I did not begin with the intention of spying upon him. It was my quest for good paper that led me to take a dozen sheets of the precious stuff from his supply. Only after I was safely in my hidey-hole with it did I discover that the top sheet alone was blank. Evidently my father had set a clean sheet down on a stack of written ones. I gathered them up to return them to his desk but my eyes snagged on his clean, firm penmanship and I soon found myself drawn into his tale.

It was a simple account of an incident in his childhood. At the time I recall that I wondered why he had written it down. He obviously recalled it clearly; why bother to record it on paper? Only later was I to learn from my own obsessive journaling of my dreams that sometimes the best way to understand something is to write it down. His account began with him musing on friendships, on how they begin and how they end, and also on friendships that never happened or perhaps never should have happened. Then he recounted his tale.

It was a simple incident that he recorded, but in his meticulous fashion he had noted that it happened at the hour when the dew had burned off the gardens at Buckkeep but the sun had not yet warmed them. My father and his dog named Nosy were sneaking away from the castle to follow the steep wooded path that went down to Buckkeep Town. He was shirking his chores to do so, and already felt guilty, but longing to see children of his own age and have some time to play had conquered his dread of the chastisement he’d get for absenting himself.

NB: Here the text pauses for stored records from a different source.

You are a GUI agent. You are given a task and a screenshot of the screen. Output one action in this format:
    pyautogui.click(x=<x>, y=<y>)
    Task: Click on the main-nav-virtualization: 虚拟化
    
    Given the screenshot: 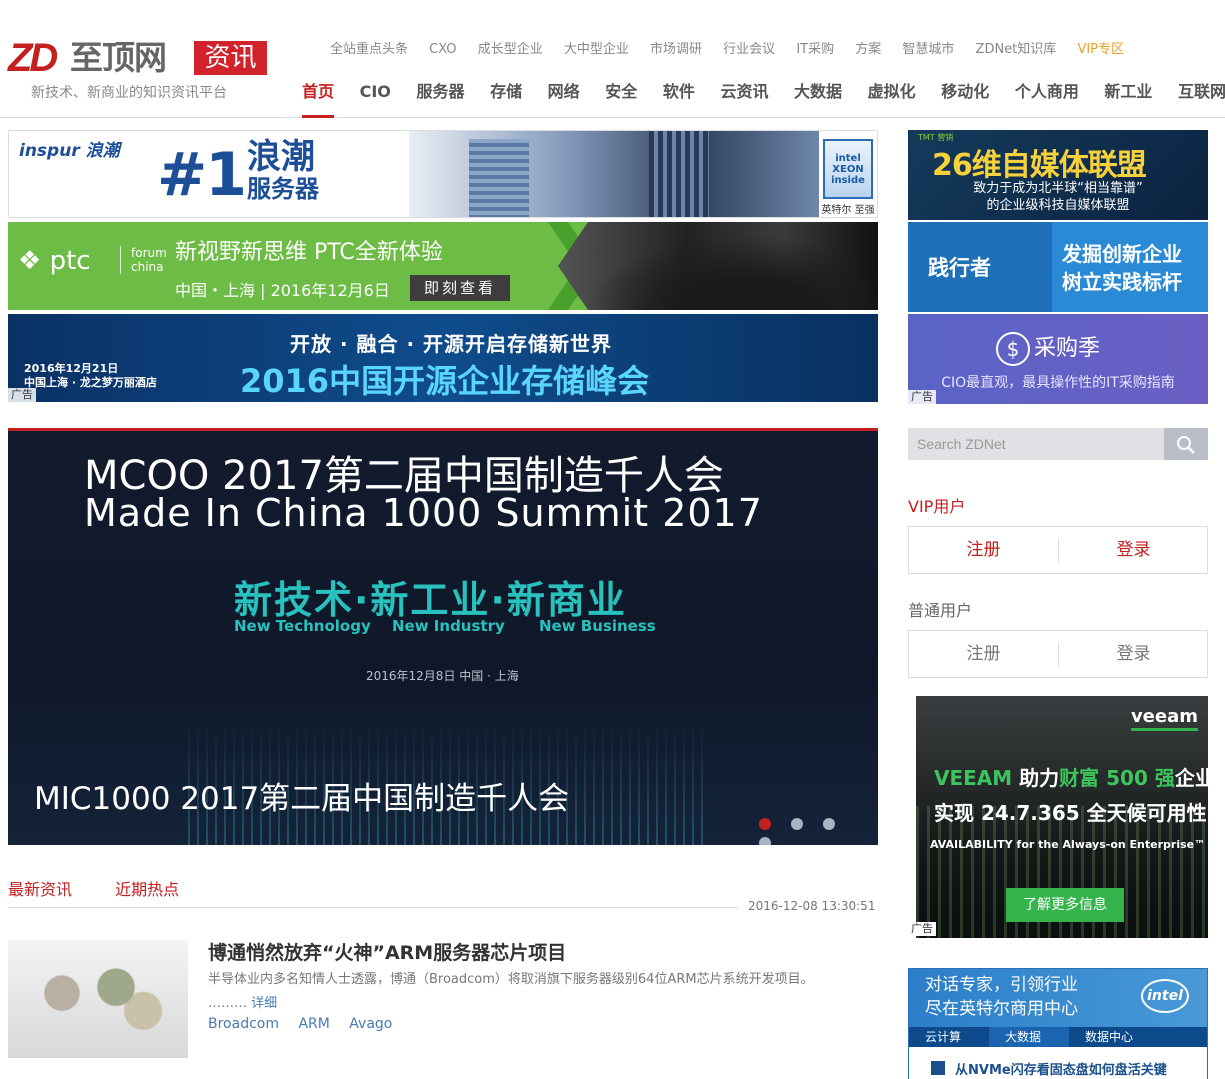 What is the action you would take?
    pyautogui.click(x=892, y=98)
    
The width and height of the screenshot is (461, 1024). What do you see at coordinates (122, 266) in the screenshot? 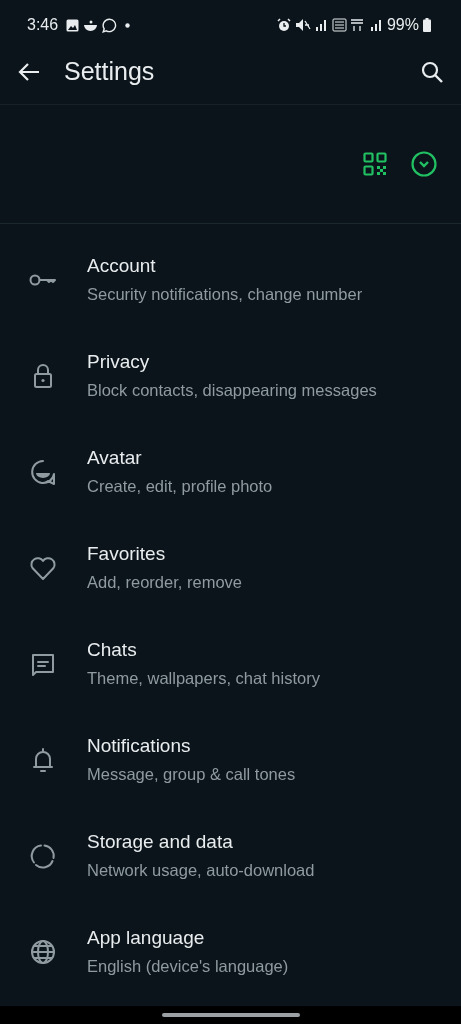
I see `item-title: Account` at bounding box center [122, 266].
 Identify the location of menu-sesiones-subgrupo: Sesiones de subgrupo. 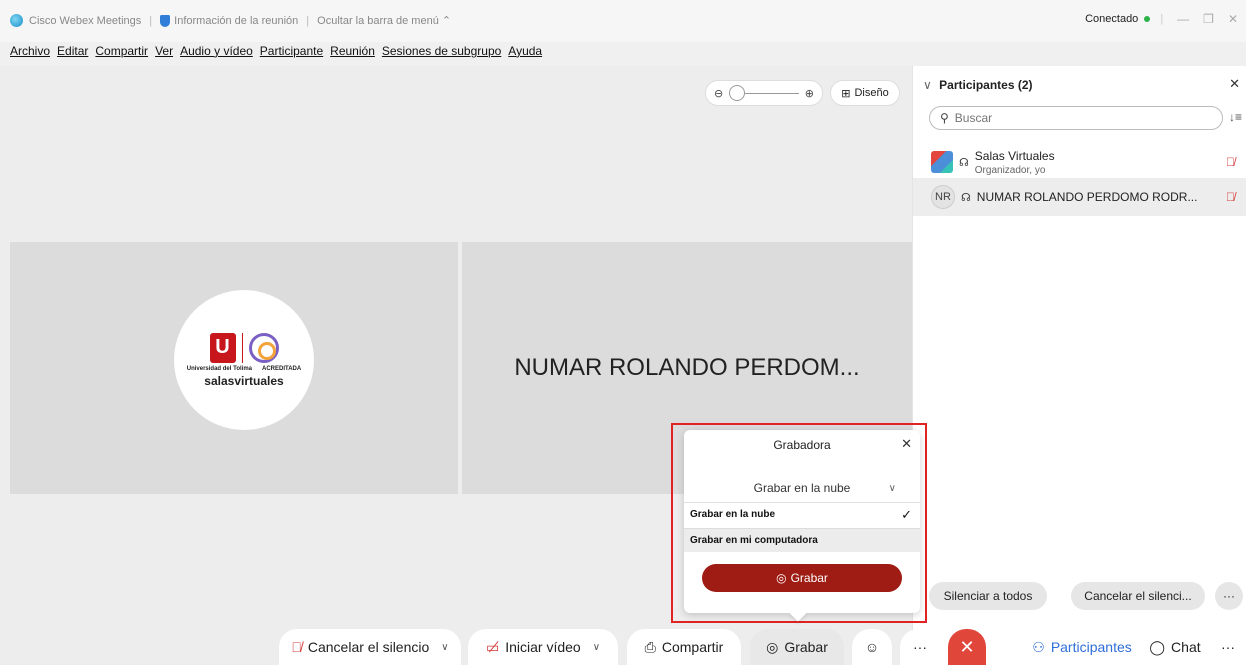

As he was leaving the gardens he happened to look back and saw another youngster sitting on top of the wall looking down on him. “Pale as an egg, and as fragile looking.” The boy sat cross-legged, his elbows on his knees and his cheeks in his long-fingered hands as he stared down at my father. My father had felt with great certainty that the boy longed to leap down and follow them. He suspected that if he had so much as smiled or tossed his head, he would have joined him.